=== Section Start ===
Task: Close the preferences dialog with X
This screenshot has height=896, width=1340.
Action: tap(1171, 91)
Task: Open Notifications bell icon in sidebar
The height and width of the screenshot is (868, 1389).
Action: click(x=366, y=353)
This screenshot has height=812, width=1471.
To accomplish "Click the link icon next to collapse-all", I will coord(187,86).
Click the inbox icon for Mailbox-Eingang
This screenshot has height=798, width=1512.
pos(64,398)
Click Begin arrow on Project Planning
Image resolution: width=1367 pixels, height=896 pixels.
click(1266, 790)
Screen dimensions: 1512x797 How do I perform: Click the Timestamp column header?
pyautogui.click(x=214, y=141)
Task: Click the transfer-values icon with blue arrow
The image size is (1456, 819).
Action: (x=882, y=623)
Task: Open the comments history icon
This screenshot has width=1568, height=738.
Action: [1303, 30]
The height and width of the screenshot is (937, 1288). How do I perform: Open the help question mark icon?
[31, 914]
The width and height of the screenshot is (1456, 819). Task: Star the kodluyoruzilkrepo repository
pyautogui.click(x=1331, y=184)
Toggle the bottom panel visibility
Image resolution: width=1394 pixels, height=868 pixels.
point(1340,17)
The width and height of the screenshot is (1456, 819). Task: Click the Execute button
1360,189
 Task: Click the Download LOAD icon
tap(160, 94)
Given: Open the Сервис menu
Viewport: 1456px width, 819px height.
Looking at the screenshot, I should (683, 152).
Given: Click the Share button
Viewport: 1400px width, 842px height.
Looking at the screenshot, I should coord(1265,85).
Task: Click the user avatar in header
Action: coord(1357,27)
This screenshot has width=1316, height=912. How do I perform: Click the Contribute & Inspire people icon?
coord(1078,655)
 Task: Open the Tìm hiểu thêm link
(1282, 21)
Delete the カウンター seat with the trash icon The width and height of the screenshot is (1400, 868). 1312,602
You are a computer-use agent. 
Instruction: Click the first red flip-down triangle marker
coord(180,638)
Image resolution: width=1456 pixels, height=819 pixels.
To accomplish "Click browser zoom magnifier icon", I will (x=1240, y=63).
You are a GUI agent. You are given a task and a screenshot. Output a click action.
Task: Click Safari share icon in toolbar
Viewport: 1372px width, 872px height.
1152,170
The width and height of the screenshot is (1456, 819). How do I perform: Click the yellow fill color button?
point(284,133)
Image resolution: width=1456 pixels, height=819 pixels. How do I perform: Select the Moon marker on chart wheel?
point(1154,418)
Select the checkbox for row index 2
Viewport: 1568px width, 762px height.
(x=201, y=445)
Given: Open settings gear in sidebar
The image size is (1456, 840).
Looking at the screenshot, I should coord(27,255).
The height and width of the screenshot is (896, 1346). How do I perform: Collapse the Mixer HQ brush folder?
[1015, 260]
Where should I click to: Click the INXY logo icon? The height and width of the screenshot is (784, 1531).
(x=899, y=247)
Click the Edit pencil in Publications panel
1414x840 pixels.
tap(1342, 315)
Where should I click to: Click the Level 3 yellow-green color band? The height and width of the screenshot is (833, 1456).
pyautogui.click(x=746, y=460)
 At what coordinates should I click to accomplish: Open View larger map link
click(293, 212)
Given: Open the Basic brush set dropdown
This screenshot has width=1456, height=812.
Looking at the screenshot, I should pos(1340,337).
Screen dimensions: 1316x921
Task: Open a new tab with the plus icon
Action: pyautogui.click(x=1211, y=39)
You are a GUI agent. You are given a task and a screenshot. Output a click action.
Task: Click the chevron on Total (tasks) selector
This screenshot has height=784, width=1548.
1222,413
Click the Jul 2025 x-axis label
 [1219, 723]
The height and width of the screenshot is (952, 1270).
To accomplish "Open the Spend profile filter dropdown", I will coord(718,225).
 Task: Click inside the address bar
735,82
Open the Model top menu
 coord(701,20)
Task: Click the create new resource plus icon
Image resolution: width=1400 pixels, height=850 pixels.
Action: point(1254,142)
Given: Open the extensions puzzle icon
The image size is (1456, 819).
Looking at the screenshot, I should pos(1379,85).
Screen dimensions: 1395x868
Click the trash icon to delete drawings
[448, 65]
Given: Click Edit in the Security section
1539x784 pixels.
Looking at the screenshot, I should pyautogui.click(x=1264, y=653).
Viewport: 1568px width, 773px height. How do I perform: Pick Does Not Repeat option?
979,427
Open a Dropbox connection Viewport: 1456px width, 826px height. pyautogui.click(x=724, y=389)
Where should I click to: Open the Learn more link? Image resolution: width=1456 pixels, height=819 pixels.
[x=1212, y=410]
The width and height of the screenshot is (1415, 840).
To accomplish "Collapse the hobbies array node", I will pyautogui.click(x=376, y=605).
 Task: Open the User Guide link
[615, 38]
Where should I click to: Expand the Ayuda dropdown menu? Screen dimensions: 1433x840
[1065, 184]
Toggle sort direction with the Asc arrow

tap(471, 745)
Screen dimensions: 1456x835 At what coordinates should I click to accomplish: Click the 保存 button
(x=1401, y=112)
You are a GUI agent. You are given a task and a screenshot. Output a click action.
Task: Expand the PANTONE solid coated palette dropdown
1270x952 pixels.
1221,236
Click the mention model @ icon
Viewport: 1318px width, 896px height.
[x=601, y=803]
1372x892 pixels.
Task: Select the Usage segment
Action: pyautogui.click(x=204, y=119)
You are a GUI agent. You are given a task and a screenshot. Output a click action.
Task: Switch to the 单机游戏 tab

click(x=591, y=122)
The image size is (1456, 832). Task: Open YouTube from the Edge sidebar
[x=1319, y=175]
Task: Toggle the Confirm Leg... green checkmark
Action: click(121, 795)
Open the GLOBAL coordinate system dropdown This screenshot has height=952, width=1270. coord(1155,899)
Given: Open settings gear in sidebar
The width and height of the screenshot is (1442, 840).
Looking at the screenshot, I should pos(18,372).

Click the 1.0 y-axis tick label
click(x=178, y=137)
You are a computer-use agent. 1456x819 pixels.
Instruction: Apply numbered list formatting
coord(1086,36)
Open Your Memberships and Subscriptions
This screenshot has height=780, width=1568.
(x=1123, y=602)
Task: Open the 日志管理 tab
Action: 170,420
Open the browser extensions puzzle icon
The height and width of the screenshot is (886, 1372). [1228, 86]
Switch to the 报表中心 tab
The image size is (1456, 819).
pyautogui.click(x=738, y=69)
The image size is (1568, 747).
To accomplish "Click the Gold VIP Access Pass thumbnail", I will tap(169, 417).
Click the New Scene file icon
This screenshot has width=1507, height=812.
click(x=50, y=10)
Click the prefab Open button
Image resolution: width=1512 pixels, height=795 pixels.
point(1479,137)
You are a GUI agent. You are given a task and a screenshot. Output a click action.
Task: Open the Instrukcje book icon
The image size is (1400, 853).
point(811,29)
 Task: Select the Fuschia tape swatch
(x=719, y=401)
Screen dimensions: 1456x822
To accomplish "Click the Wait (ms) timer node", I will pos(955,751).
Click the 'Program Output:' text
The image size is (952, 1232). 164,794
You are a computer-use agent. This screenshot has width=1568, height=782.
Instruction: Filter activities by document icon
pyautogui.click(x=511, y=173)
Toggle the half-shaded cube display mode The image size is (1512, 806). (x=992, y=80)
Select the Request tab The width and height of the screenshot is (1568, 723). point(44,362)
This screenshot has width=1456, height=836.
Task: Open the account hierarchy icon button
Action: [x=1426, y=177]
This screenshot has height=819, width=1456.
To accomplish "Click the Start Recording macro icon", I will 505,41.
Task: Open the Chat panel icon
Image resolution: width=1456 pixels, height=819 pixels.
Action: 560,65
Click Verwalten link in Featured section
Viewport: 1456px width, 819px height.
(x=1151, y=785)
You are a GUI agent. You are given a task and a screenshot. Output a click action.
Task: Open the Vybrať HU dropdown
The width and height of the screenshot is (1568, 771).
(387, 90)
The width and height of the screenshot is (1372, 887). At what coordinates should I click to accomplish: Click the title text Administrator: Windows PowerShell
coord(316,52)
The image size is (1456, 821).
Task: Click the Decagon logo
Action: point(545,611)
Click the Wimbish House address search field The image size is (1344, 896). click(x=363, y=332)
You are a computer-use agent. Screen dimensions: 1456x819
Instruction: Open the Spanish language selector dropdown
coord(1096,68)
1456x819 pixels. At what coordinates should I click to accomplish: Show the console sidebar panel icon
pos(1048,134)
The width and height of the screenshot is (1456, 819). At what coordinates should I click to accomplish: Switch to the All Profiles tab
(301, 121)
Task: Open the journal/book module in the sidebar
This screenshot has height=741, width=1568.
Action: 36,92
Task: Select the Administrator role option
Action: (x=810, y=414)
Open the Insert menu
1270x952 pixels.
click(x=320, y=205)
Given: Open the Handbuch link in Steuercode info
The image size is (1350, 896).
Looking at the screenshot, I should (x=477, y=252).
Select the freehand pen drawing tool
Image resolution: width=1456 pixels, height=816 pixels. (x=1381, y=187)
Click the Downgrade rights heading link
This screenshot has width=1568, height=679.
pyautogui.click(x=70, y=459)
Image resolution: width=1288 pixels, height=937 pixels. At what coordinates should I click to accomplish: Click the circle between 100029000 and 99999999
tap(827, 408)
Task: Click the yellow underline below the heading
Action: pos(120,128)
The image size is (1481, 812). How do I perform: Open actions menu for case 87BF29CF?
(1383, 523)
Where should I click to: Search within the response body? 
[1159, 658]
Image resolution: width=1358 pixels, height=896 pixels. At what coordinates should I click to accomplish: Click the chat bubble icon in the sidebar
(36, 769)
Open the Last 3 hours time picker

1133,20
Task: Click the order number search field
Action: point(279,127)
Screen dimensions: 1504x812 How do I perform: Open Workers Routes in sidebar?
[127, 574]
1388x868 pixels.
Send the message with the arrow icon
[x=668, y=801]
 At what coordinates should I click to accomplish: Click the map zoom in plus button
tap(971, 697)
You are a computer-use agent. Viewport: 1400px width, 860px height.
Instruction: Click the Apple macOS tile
=== Section End ===
→ TASK ITEM:
Given the data above, transcribe exactly the lines from the one containing "1539x784 pixels." down to the one containing "Open a Dropbox", and no others.

→ RESULT OF THIS TASK:
1539x784 pixels.
Looking at the screenshot, I should pyautogui.click(x=1264, y=653).
Viewport: 1568px width, 773px height. How do I perform: Pick Does Not Repeat option?
979,427
Open a Dropbox connection Viewport: 1456px width, 826px height. pyautogui.click(x=724, y=389)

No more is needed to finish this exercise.